Task to complete> Read the data, and whenever a line holds the word "computer", report that line.

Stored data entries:
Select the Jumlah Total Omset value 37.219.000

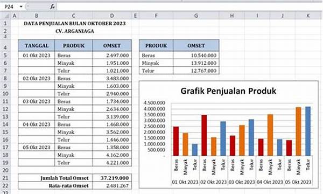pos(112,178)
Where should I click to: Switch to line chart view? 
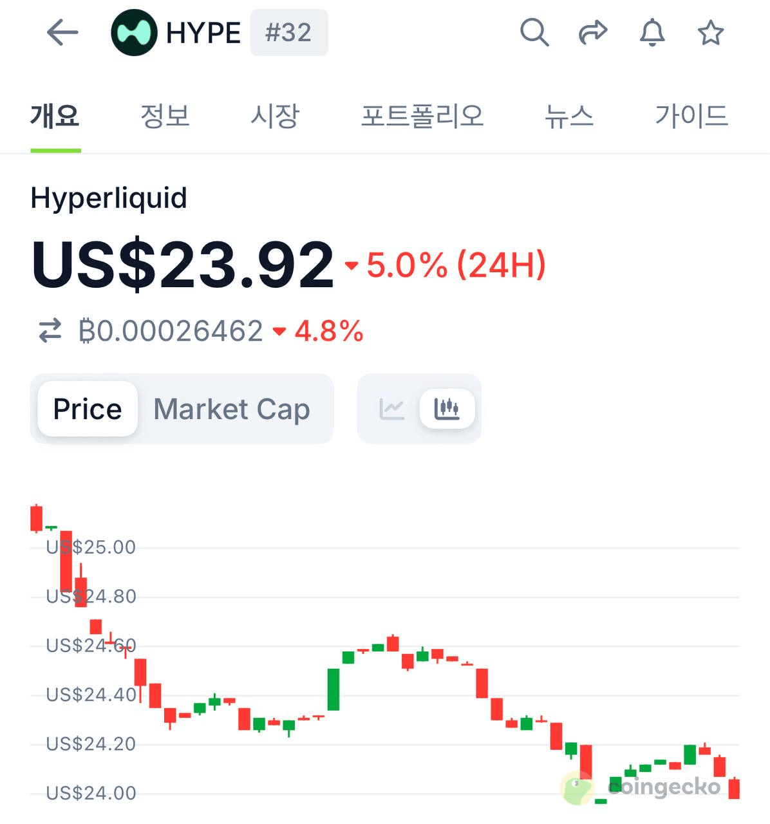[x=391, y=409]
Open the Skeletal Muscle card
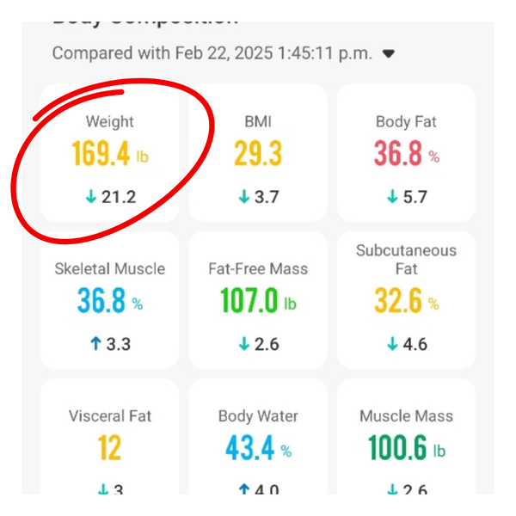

* * *

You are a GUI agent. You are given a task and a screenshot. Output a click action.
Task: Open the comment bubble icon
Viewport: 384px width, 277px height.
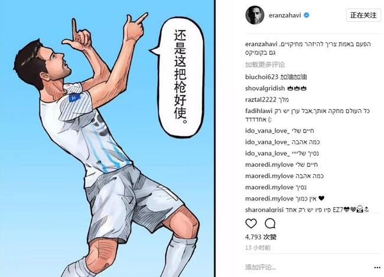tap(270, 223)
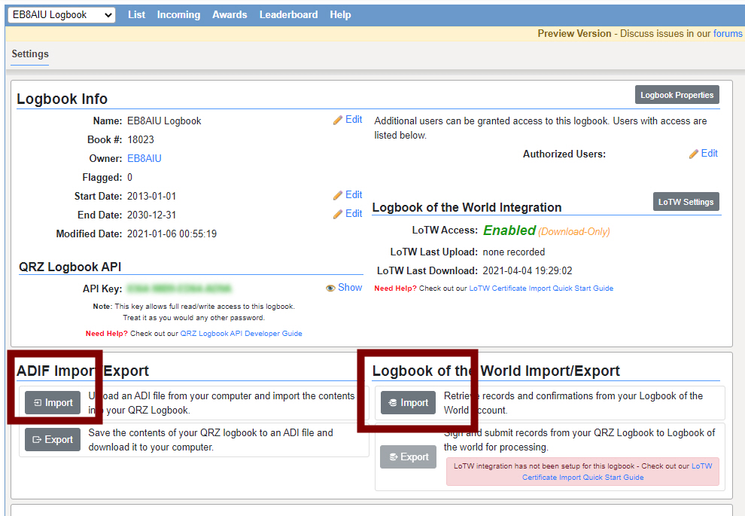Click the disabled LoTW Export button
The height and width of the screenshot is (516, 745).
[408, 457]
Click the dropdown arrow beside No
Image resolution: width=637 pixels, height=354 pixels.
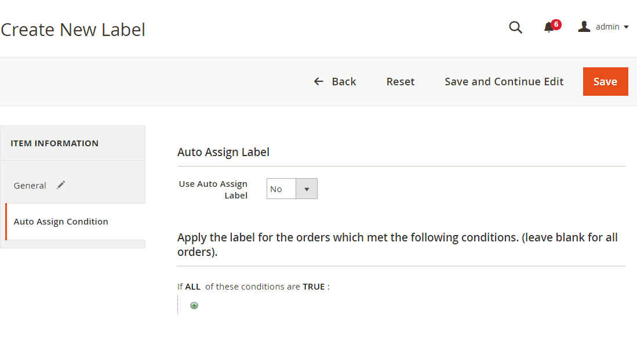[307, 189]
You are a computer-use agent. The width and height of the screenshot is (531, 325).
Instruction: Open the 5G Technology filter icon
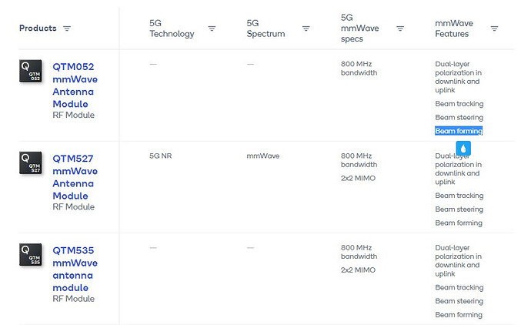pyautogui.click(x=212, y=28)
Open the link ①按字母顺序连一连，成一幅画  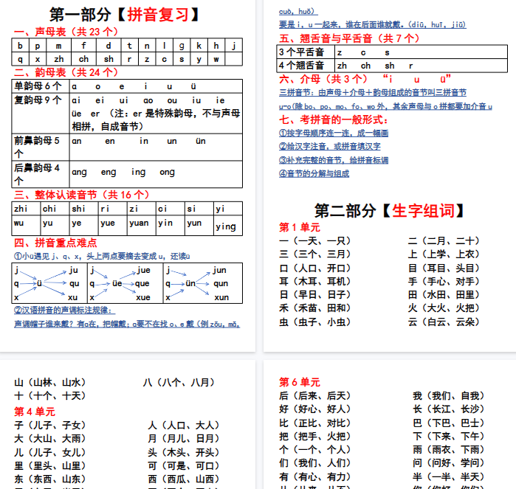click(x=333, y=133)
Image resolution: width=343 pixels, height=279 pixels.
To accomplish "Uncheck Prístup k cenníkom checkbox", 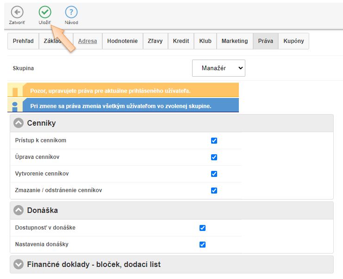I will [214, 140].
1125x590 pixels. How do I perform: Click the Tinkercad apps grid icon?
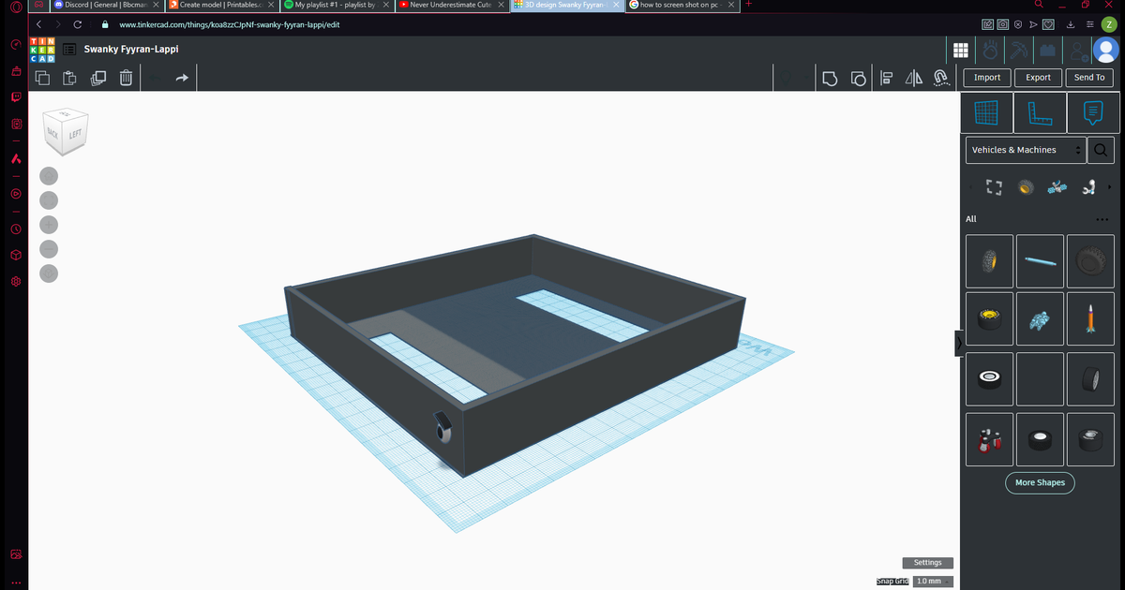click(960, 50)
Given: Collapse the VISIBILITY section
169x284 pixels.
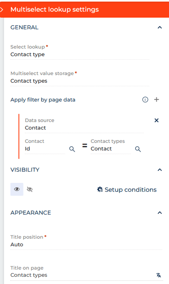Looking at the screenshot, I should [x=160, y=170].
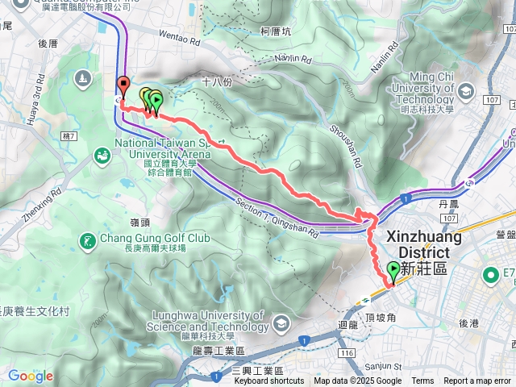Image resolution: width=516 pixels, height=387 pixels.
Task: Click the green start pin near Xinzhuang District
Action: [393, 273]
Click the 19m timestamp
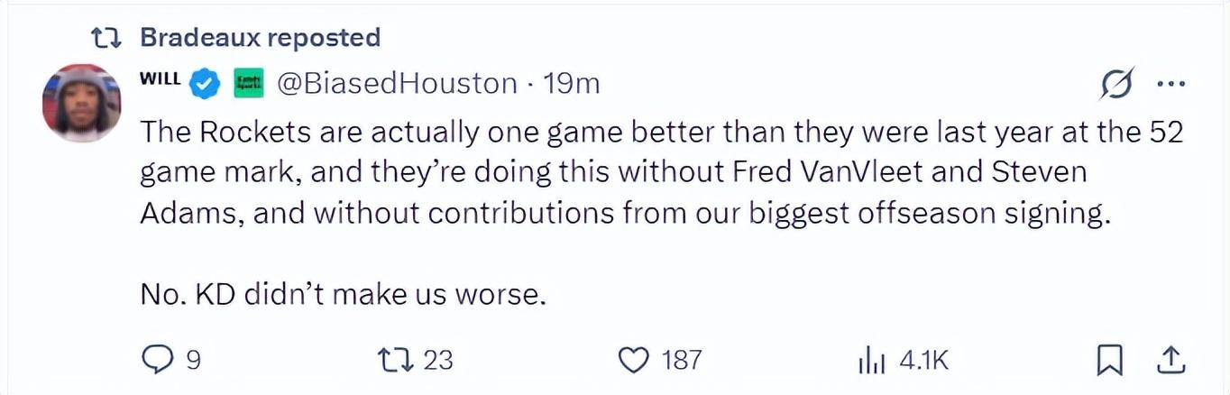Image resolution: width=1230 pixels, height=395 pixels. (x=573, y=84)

---

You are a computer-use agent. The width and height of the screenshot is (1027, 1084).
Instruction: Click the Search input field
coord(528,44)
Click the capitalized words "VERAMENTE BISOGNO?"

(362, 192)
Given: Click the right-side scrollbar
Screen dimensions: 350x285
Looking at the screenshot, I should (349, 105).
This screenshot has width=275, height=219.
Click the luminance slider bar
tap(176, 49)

Exercise result>
You are a computer-use agent. The width and height of the screenshot is (531, 325).
You are a computer-use agent. The width and height of the screenshot is (1027, 1084).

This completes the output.